▶ **Exercise aim**:
Format the material below as a numbered list, omitting any blank lines.
**** Material to process
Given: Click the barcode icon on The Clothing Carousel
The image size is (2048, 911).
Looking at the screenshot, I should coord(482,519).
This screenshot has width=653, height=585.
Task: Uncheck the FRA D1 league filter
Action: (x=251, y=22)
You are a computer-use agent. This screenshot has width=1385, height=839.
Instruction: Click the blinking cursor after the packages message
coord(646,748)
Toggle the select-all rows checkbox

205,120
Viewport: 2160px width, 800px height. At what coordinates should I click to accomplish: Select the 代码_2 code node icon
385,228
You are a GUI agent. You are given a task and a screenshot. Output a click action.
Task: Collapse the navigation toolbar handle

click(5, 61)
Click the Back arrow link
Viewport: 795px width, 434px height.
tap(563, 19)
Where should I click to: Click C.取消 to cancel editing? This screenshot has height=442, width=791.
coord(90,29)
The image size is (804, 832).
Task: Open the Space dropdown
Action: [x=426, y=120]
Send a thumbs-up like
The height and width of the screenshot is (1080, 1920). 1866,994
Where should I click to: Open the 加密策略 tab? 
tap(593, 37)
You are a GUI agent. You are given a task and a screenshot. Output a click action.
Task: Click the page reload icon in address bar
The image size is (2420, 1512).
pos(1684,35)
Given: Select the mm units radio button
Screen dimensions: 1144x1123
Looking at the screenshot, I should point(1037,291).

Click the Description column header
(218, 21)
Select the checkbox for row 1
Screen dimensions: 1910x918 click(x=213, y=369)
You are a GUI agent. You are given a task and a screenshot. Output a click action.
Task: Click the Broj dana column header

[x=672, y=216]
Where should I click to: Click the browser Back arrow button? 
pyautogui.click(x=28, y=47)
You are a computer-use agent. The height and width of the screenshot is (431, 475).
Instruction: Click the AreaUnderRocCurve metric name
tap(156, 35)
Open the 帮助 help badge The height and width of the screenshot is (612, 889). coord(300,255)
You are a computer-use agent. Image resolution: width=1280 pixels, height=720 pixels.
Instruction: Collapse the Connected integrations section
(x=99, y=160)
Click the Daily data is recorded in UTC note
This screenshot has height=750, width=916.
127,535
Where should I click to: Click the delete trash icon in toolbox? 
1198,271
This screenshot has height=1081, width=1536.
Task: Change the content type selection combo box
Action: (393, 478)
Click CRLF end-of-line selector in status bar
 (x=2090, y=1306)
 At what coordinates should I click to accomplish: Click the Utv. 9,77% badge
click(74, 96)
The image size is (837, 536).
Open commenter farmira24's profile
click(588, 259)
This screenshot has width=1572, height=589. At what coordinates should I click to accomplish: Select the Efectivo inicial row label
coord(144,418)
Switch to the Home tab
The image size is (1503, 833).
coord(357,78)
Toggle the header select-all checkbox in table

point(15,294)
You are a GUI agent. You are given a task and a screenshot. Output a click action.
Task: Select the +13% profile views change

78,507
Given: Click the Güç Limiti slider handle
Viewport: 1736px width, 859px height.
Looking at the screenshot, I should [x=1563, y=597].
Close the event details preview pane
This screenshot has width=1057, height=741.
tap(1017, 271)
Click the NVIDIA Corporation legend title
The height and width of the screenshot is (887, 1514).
********
▶ **Solution for this exercise**:
1. Given: Click the barcode icon on The Clothing Carousel
2. The image size is (2048, 911).
3. Looking at the screenshot, I should coord(482,519).
4. This screenshot has width=653, height=585.
5. Task: Uncheck the FRA D1 league filter
6. Action: (x=251, y=22)
7. You are a computer-use agent. This screenshot has width=1385, height=839.
8. Instruction: Click the blinking cursor after the packages message
9. coord(646,748)
10. Toggle the select-all rows checkbox
11. 205,120
12. Viewport: 2160px width, 800px height. At what coordinates should I click to accomplish: Select the 代码_2 code node icon
13. 385,228
14. You are a GUI agent. You are given a task and a screenshot. Output a click action.
15. Task: Collapse the navigation toolbar handle
16. click(5, 61)
17. Click the Back arrow link
18. Viewport: 795px width, 434px height.
19. tap(563, 19)
20. Where should I click to: Click C.取消 to cancel editing? This screenshot has height=442, width=791.
21. coord(90,29)
22. The image size is (804, 832).
23. Task: Open the Space dropdown
24. Action: [x=426, y=120]
25. Send a thumbs-up like
26. The height and width of the screenshot is (1080, 1920). 1866,994
27. Where should I click to: Open the 加密策略 tab? 
28. tap(593, 37)
29. You are a GUI agent. You are given a task and a screenshot. Output a click action.
30. Task: Click the page reload icon in address bar
31. The image size is (2420, 1512).
32. pos(1684,35)
33. Given: Select the mm units radio button
34. Screen dimensions: 1144x1123
35. Looking at the screenshot, I should point(1037,291).
36. Click the Description column header
37. (218, 21)
38. Select the checkbox for row 1
39. Screen dimensions: 1910x918 click(x=213, y=369)
40. You are a GUI agent. You are given a task and a screenshot. Output a click action.
41. Task: Click the Broj dana column header
42. [x=672, y=216]
43. Where should I click to: Click the browser Back arrow button? 
44. pyautogui.click(x=28, y=47)
45. You are a computer-use agent. The height and width of the screenshot is (431, 475).
46. Instruction: Click the AreaUnderRocCurve metric name
47. tap(156, 35)
48. Open the 帮助 help badge The height and width of the screenshot is (612, 889). coord(300,255)
49. You are a computer-use agent. Image resolution: width=1280 pixels, height=720 pixels.
50. Instruction: Collapse the Connected integrations section
51. (x=99, y=160)
52. Click the Daily data is recorded in UTC note
53. This screenshot has height=750, width=916.
54. 127,535
55. Where should I click to: Click the delete trash icon in toolbox? 
56. 1198,271
57. This screenshot has height=1081, width=1536.
58. Task: Change the content type selection combo box
59. Action: (393, 478)
60. Click CRLF end-of-line selector in status bar
61.  (x=2090, y=1306)
62.  At what coordinates should I click to accomplish: Click the Utv. 9,77% badge
63. click(74, 96)
64. The image size is (837, 536).
65. Open commenter farmira24's profile
66. click(588, 259)
67. This screenshot has width=1572, height=589. At what coordinates should I click to accomplish: Select the Efectivo inicial row label
68. coord(144,418)
69. Switch to the Home tab
70. The image size is (1503, 833).
71. coord(357,78)
72. Toggle the header select-all checkbox in table
73. point(15,294)
74. You are a GUI agent. You are given a task and a screenshot. Output a click action.
75. Task: Select the +13% profile views change
76. 78,507
77. Given: Click the Güç Limiti slider handle
78. Viewport: 1736px width, 859px height.
79. Looking at the screenshot, I should [x=1563, y=597].
80. Close the event details preview pane
81. This screenshot has width=1057, height=741.
82. tap(1017, 271)
83. Click the NVIDIA Corporation legend title
84. The height and width of the screenshot is (887, 1514).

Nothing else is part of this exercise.